— Materials provided —
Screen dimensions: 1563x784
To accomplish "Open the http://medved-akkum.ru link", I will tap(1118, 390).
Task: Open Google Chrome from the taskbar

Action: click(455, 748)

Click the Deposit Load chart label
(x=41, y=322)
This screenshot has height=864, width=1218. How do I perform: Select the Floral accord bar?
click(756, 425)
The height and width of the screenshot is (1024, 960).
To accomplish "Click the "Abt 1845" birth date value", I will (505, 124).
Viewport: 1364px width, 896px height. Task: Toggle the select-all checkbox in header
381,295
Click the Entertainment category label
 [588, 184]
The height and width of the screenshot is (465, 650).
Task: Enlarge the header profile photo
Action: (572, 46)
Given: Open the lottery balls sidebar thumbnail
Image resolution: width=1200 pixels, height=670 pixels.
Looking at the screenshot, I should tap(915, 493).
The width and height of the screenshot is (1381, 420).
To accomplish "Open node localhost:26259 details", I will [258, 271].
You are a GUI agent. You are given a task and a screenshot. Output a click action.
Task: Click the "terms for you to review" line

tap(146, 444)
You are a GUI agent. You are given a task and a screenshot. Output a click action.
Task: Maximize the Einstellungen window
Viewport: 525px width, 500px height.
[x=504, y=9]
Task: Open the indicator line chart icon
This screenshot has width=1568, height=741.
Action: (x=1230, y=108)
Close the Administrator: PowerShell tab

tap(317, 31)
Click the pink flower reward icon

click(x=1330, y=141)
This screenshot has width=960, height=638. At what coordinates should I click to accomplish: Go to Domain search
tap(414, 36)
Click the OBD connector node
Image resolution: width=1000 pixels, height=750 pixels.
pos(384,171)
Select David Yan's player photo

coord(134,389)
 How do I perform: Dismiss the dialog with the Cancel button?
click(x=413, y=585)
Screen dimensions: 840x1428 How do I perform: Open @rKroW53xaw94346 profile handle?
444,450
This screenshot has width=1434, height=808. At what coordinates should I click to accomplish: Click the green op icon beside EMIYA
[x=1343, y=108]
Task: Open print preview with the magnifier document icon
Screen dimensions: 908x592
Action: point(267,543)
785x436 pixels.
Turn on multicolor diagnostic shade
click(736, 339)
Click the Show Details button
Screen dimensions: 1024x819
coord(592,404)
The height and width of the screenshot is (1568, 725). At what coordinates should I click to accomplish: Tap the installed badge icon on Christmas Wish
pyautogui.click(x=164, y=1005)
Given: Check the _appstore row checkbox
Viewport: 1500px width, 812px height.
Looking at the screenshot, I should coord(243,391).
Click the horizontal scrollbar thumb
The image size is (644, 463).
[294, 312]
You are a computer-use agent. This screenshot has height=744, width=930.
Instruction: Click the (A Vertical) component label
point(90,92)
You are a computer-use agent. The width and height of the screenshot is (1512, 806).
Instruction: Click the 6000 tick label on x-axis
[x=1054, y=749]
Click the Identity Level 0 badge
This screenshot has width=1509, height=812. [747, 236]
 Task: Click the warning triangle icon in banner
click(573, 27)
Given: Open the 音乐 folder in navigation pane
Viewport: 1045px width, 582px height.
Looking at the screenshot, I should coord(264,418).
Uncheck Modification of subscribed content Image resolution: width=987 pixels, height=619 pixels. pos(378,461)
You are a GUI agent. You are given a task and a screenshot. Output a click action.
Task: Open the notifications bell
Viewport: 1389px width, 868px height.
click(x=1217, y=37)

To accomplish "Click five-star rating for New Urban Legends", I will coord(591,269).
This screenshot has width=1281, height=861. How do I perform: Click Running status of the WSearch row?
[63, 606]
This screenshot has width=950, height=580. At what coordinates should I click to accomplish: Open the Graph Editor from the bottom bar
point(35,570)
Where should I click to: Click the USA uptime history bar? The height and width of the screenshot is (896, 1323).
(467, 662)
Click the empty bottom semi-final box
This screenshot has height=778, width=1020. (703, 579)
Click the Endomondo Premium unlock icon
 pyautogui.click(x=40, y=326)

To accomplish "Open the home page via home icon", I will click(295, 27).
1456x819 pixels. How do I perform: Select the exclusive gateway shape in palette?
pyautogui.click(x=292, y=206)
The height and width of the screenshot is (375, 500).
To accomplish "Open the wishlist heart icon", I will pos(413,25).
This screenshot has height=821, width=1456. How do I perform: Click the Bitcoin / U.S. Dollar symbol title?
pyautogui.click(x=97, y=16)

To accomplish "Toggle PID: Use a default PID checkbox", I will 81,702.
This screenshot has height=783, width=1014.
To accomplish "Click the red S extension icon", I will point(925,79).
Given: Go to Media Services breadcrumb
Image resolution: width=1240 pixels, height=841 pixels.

— Description of the task —
Copy out every item above verbatim, from first to last.

— The response —
Screen dimensions: 1563x784
To accomplish "Open the http://medved-akkum.ru link", I will tap(1118, 390).
Task: Open Google Chrome from the taskbar

Action: click(455, 748)

Click the Deposit Load chart label
(x=41, y=322)
This screenshot has height=864, width=1218. How do I perform: Select the Floral accord bar?
click(756, 425)
The height and width of the screenshot is (1024, 960).
To accomplish "Click the "Abt 1845" birth date value", I will (505, 124).
Viewport: 1364px width, 896px height. Task: Toggle the select-all checkbox in header
381,295
Click the Entertainment category label
 [588, 184]
The height and width of the screenshot is (465, 650).
Task: Enlarge the header profile photo
Action: (572, 46)
Given: Open the lottery balls sidebar thumbnail
Image resolution: width=1200 pixels, height=670 pixels.
Looking at the screenshot, I should tap(915, 493).
The width and height of the screenshot is (1381, 420).
To accomplish "Open node localhost:26259 details", I will [258, 271].
You are a GUI agent. You are given a task and a screenshot. Output a click action.
Task: Click the "terms for you to review" line

tap(146, 444)
You are a GUI agent. You are given a task and a screenshot. Output a click action.
Task: Maximize the Einstellungen window
Viewport: 525px width, 500px height.
[x=504, y=9]
Task: Open the indicator line chart icon
This screenshot has width=1568, height=741.
Action: (x=1230, y=108)
Close the Administrator: PowerShell tab

tap(317, 31)
Click the pink flower reward icon

click(x=1330, y=141)
This screenshot has width=960, height=638. At what coordinates should I click to accomplish: Go to Domain search
tap(414, 36)
Click the OBD connector node
Image resolution: width=1000 pixels, height=750 pixels.
pos(384,171)
Select David Yan's player photo

coord(134,389)
 How do I perform: Dismiss the dialog with the Cancel button?
click(x=413, y=585)
Screen dimensions: 840x1428 How do I perform: Open @rKroW53xaw94346 profile handle?
444,450
This screenshot has width=1434, height=808. At what coordinates should I click to accomplish: Click the green op icon beside EMIYA
[x=1343, y=108]
Task: Open print preview with the magnifier document icon
Screen dimensions: 908x592
Action: point(267,543)
785x436 pixels.
Turn on multicolor diagnostic shade
click(736, 339)
Click the Show Details button
Screen dimensions: 1024x819
coord(592,404)
The height and width of the screenshot is (1568, 725). At what coordinates should I click to accomplish: Tap the installed badge icon on Christmas Wish
pyautogui.click(x=164, y=1005)
Given: Check the _appstore row checkbox
Viewport: 1500px width, 812px height.
Looking at the screenshot, I should coord(243,391).
Click the horizontal scrollbar thumb
The image size is (644, 463).
[294, 312]
You are a computer-use agent. This screenshot has height=744, width=930.
Instruction: Click the (A Vertical) component label
point(90,92)
You are a computer-use agent. The width and height of the screenshot is (1512, 806).
Instruction: Click the 6000 tick label on x-axis
[x=1054, y=749]
Click the Identity Level 0 badge
This screenshot has width=1509, height=812. [747, 236]
 Task: Click the warning triangle icon in banner
click(573, 27)
Given: Open the 音乐 folder in navigation pane
Viewport: 1045px width, 582px height.
Looking at the screenshot, I should coord(264,418).
Uncheck Modification of subscribed content Image resolution: width=987 pixels, height=619 pixels. pos(378,461)
You are a GUI agent. You are given a task and a screenshot. Output a click action.
Task: Open the notifications bell
Viewport: 1389px width, 868px height.
click(x=1217, y=37)

To accomplish "Click five-star rating for New Urban Legends", I will coord(591,269).
This screenshot has width=1281, height=861. How do I perform: Click Running status of the WSearch row?
[63, 606]
This screenshot has width=950, height=580. At what coordinates should I click to accomplish: Open the Graph Editor from the bottom bar
point(35,570)
Where should I click to: Click the USA uptime history bar? The height and width of the screenshot is (896, 1323).
(467, 662)
Click the empty bottom semi-final box
This screenshot has height=778, width=1020. (703, 579)
Click the Endomondo Premium unlock icon
 pyautogui.click(x=40, y=326)

To accomplish "Open the home page via home icon", I will click(295, 27).
1456x819 pixels. How do I perform: Select the exclusive gateway shape in palette?
pyautogui.click(x=292, y=206)
The height and width of the screenshot is (375, 500).
To accomplish "Open the wishlist heart icon", I will pos(413,25).
This screenshot has height=821, width=1456. How do I perform: Click the Bitcoin / U.S. Dollar symbol title?
pyautogui.click(x=97, y=16)

To accomplish "Toggle PID: Use a default PID checkbox", I will 81,702.
This screenshot has height=783, width=1014.
To accomplish "Click the red S extension icon", I will point(925,79).
Given: Go to Media Services breadcrumb
Image resolution: width=1240 pixels, height=841 pixels.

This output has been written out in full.